Primary malignant cardiac tumours are very rare, representing nearly 10% of all primary cardiac neoplasms [8]. Sarcomas represent 95% of these tumours (20% of all primary cardiac tumours), angiosarcomas and unclassified sarcomas being the most common accounting for 76%, and primary lymphomas and mesotheliomas make up the remaining 5% [1,9,17,65,66,67,68,69,70] (Table 1). All varieties of soft tissue sarcomas have been reported to arise in the heart.
Primary cardiac sarcomas can occur at any age, but are more frequently diagnosed between the third and fifth decades, and equally in men and women [66], whereas they are extremely rare in the paediatric age group. Surgical excision is the most effective treatment for primary cardiac malignancies. However, prognosis is very poor in spite of additional treatments, such as radiotherapy and chemotherapy, with a median survival of less than one year and 80% of patients already present diffuse infiltration of the heart and metastases at the time of diagnosis [67,68,69,70]. A less-aggressive course seems related to the left atrium location, a low histologic grading with scarce cellular pleomorphism and low-mitotic activity, absence of necrosis, and absence of metastasis at diagnosis [7].

Angiosarcoma

Angiosarcoma is the most common primary malignant cardiac tumour, with a peak in the 4th decade and no sex predilection [71]. The most frequent location is the right atrial chamber. The presenting signs and symptoms are non-specific and may include right sided heart failure, symptoms of pericardial involvement or vena cava obstruction. Echocardiography usually demonstrates a broad based right atrial mass near the inferior vena cava. On computed tomography (CT) and MRI they show arterial phase enhancement permitting a definitive diagnosis. Pulmonary metastases are frequent, and survival after diagnosis rarely exceeds 6 months. On a large scale, it is an intramural neoplasm, brownish and lobulated, infiltrating the wall and the pericardium, and protruding into right cardiac cavities, with invasion of the inferior vena cava and the tricuspid orifice.
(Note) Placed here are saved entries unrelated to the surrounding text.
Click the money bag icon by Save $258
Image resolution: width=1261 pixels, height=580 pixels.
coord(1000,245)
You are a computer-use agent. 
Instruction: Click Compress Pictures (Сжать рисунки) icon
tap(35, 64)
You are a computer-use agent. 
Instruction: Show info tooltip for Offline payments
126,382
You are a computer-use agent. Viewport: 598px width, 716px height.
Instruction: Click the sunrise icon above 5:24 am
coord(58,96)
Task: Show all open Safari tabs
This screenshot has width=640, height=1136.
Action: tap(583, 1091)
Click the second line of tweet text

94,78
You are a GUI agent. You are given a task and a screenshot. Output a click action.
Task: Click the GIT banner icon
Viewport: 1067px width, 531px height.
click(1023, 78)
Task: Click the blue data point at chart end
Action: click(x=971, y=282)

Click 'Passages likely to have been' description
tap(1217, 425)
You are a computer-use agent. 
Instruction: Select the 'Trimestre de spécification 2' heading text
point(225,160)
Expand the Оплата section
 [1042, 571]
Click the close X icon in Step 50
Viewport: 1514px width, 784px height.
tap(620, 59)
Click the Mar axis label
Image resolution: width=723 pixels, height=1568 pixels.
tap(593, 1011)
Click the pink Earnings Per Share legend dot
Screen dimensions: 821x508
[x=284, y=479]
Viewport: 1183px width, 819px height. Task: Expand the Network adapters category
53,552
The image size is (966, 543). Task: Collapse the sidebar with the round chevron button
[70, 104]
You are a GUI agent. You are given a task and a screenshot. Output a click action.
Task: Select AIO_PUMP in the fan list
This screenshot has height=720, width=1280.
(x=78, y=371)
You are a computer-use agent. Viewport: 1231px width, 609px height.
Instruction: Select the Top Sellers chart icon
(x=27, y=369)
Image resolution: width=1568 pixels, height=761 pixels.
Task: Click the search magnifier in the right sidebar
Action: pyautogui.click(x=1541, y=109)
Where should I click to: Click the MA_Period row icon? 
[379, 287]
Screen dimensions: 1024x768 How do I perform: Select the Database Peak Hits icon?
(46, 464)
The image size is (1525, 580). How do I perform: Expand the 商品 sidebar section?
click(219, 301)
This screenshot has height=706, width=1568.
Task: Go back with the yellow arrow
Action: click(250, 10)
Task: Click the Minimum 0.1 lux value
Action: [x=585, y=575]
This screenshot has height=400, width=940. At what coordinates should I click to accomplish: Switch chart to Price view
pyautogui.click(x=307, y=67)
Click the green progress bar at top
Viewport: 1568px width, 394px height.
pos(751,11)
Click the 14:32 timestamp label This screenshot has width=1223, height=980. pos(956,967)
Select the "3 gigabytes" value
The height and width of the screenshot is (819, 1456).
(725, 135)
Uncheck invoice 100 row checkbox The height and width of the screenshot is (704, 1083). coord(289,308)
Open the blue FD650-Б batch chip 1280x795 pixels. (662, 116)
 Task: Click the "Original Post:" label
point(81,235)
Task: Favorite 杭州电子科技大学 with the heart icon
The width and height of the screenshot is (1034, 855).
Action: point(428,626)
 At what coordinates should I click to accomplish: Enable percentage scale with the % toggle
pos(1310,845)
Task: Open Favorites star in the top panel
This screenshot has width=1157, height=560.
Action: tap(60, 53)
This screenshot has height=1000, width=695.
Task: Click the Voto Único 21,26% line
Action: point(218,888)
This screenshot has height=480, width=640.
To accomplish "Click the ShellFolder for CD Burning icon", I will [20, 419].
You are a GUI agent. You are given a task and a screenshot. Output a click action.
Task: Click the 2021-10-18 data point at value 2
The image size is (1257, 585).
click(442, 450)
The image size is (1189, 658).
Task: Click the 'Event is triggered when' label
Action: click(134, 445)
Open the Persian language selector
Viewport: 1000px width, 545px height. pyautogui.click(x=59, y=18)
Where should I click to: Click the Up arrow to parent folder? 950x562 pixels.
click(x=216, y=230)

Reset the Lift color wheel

The site is ideal for in vivo diagnosis through endomyocardial biopsy [72] (Figure 7). At histology, two thirds of angiosarcoma are well to moderately differentiated and show an irregular, anastomosing, vascular network, lined by pleomorphic, atypical cells with frequent mitoses. In one third of cases, the tumour is poorly differentiated, consisting of anaplastic spindle cells within a hyaline stroma, containing focally extravascular red cells. In this case, immunohistochemistry plays a crucial role in diagnosis, confirming the endothelial nature of malignant cells, strongly positive with factor VIII, CD31 and CD34.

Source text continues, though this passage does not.